• **Goal of the exercise**
Below are lines of data. Give the number of them that contain the string "swatch", and nothing else.

• **Materials provided**
>>>>

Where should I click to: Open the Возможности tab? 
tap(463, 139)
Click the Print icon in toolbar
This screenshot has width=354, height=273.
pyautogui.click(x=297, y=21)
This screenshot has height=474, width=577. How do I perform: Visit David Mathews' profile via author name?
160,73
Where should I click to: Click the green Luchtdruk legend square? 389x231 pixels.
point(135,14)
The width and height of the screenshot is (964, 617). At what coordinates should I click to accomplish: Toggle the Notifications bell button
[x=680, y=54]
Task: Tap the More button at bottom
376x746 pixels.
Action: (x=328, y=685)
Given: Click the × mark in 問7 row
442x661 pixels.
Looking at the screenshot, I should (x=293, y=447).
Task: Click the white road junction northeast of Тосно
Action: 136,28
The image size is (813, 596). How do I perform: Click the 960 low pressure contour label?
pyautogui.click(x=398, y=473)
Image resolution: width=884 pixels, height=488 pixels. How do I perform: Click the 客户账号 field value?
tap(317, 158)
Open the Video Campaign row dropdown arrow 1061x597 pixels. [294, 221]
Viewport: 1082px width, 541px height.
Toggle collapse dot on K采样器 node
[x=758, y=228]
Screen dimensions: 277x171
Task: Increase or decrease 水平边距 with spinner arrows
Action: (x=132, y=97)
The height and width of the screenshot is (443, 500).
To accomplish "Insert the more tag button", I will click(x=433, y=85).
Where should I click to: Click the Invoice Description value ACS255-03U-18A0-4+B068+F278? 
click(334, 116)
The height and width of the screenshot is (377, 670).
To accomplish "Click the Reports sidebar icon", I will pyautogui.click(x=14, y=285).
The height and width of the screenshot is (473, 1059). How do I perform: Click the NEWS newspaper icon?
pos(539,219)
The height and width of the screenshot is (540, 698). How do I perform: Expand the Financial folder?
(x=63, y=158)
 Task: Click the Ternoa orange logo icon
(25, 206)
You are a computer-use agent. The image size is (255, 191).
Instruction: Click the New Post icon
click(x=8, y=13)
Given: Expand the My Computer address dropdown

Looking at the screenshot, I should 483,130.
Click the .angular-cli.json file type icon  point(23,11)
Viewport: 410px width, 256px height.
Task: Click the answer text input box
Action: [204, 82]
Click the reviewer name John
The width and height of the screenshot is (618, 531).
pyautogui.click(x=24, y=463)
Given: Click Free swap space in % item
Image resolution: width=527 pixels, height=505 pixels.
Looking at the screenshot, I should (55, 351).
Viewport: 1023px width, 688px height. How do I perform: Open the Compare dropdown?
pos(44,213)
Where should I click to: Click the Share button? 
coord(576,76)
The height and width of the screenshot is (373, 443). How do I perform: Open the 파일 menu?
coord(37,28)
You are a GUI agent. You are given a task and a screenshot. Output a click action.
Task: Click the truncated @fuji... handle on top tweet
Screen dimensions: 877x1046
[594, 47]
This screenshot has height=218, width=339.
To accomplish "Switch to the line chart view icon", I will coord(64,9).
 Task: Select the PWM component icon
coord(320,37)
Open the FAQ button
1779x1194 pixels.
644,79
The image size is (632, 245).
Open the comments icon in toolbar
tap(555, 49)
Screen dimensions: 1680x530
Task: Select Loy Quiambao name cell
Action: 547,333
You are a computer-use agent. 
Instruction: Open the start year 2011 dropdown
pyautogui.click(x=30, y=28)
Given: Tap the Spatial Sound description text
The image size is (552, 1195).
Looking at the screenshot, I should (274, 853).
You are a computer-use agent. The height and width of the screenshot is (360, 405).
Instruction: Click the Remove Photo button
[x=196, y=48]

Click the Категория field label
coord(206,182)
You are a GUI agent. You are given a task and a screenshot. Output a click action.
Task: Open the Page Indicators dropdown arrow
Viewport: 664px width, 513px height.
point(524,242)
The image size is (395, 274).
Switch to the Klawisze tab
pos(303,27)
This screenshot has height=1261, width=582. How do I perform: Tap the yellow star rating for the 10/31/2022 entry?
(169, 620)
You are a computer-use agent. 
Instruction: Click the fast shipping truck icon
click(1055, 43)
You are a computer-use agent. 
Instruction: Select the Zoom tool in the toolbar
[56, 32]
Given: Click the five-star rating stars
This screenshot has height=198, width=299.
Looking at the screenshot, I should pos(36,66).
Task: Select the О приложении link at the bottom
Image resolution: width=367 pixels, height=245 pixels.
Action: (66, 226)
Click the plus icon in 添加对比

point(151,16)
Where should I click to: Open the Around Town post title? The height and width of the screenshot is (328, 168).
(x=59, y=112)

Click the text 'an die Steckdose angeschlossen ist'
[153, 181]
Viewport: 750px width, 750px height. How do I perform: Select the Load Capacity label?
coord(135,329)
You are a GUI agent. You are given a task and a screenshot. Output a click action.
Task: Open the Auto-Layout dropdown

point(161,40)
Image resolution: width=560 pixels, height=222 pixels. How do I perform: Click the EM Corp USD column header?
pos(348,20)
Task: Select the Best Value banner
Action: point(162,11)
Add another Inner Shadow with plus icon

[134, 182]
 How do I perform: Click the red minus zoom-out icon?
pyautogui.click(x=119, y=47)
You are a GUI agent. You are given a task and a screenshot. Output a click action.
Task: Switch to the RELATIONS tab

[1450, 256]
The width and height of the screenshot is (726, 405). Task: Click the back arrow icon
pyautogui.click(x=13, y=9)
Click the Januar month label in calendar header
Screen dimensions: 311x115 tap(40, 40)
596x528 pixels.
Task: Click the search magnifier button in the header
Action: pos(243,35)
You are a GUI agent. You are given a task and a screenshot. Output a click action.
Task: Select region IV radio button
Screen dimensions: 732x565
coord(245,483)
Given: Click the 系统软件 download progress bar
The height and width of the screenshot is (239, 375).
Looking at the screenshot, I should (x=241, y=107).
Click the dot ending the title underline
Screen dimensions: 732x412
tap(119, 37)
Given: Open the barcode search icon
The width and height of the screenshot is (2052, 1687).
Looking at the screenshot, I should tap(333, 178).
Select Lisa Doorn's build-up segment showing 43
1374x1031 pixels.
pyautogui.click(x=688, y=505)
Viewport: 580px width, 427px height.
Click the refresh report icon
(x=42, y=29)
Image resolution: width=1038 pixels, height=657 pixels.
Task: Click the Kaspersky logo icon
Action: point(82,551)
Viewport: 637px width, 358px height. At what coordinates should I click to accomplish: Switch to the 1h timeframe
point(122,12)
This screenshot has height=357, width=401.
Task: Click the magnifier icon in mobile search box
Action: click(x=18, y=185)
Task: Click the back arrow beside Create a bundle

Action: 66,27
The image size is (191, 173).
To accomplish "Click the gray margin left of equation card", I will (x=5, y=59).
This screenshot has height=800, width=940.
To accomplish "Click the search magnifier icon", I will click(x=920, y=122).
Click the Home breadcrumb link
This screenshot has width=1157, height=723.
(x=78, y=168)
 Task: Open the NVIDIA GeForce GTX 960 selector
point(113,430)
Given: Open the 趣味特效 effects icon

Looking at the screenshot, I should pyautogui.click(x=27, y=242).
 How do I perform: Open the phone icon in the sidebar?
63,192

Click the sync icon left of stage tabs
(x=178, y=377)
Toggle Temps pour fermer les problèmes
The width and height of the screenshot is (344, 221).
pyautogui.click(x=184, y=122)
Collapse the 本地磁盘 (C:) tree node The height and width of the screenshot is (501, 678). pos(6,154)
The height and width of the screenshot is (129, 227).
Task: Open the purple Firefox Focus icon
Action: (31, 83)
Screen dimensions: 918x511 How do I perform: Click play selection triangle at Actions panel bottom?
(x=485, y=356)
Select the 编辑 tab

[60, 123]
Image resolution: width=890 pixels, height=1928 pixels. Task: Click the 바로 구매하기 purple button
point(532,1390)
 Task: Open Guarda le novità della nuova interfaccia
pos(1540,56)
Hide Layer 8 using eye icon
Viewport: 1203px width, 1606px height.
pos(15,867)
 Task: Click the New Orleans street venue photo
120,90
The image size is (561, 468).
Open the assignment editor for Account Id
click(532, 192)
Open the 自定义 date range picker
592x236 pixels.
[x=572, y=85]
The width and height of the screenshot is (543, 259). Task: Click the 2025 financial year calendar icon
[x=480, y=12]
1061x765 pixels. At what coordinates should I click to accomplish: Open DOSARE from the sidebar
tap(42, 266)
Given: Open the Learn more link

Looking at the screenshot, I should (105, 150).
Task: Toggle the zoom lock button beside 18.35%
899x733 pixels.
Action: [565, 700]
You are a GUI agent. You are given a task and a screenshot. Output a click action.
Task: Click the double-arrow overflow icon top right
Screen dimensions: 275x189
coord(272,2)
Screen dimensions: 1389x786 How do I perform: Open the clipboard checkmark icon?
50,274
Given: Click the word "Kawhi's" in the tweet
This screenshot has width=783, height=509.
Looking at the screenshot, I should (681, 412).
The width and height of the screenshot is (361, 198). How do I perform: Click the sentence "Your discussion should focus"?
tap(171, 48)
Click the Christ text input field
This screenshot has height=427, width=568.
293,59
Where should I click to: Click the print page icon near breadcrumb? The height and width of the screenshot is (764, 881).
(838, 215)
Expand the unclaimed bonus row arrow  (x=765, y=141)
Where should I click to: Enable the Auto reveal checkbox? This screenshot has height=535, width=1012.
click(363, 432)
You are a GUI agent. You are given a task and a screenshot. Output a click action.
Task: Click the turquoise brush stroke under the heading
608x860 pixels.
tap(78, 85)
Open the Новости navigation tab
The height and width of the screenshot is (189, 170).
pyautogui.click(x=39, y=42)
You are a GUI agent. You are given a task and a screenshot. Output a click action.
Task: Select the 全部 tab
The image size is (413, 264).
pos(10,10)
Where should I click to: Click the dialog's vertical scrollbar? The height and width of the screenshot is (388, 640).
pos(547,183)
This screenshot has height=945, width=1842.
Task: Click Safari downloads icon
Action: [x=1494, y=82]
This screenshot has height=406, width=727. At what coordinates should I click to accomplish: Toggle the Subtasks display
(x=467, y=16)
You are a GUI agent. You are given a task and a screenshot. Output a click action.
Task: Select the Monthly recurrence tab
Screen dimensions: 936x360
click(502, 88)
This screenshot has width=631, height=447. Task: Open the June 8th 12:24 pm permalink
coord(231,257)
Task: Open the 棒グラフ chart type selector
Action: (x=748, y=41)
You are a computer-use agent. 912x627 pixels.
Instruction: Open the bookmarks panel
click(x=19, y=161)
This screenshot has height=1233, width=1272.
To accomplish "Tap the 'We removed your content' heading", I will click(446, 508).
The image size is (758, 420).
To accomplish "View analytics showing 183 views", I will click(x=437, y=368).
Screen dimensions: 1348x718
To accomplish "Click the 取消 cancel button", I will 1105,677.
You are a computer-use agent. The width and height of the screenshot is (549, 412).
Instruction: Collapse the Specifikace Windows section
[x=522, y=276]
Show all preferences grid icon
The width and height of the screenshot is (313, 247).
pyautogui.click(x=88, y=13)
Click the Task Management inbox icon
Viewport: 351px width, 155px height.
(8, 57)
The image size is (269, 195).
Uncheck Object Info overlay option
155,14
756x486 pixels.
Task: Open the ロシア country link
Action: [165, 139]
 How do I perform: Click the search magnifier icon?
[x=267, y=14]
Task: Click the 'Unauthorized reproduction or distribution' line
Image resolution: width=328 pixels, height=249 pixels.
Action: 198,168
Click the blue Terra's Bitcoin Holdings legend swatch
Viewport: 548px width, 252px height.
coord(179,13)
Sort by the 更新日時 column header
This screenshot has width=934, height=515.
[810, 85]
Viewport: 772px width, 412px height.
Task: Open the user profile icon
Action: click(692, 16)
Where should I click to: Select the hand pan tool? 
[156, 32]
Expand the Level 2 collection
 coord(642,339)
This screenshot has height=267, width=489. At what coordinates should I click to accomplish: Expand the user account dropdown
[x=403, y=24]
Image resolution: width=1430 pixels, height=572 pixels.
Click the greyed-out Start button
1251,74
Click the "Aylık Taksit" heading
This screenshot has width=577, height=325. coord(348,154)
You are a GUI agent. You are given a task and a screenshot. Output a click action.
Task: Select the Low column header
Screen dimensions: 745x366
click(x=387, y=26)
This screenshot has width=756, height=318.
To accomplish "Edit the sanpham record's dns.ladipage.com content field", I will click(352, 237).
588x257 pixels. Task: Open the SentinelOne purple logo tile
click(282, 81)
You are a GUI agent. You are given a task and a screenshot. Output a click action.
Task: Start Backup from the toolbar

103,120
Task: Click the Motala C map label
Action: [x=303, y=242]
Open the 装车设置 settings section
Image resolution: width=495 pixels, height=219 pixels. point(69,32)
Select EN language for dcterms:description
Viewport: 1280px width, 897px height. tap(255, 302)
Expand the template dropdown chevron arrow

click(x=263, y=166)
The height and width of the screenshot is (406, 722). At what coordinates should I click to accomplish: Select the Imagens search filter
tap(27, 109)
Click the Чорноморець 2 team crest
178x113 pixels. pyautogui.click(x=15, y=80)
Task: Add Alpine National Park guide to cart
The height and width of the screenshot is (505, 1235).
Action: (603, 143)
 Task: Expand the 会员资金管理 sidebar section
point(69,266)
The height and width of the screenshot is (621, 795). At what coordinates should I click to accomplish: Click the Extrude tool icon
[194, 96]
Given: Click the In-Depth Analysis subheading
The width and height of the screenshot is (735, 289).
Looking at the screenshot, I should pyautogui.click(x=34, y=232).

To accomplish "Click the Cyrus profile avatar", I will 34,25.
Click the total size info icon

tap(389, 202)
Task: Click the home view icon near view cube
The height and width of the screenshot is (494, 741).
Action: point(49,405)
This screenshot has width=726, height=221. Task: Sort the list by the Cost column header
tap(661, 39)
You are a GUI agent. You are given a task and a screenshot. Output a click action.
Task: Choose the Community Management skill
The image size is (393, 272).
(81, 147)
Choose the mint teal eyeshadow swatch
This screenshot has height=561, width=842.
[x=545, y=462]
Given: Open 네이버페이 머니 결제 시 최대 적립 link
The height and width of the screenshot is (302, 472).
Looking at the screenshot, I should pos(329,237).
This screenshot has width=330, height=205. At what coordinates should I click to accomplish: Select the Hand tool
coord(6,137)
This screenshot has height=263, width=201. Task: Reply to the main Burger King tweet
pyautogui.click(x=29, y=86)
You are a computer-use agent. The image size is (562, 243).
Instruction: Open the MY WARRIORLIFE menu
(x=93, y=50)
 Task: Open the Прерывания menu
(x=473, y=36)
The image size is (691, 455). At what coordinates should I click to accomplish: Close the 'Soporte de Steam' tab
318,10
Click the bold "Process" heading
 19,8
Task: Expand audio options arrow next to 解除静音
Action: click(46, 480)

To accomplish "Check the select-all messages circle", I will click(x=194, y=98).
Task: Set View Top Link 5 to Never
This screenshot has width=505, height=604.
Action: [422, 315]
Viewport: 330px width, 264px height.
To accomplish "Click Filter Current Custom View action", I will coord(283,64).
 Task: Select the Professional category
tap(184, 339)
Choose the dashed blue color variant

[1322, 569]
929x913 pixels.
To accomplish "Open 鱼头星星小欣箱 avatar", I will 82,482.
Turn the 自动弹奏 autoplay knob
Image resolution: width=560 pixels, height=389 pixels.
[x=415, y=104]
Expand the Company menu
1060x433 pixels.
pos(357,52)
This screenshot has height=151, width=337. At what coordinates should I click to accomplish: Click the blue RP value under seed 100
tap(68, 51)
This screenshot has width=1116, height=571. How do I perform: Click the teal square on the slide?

<<<<

• **Output**
2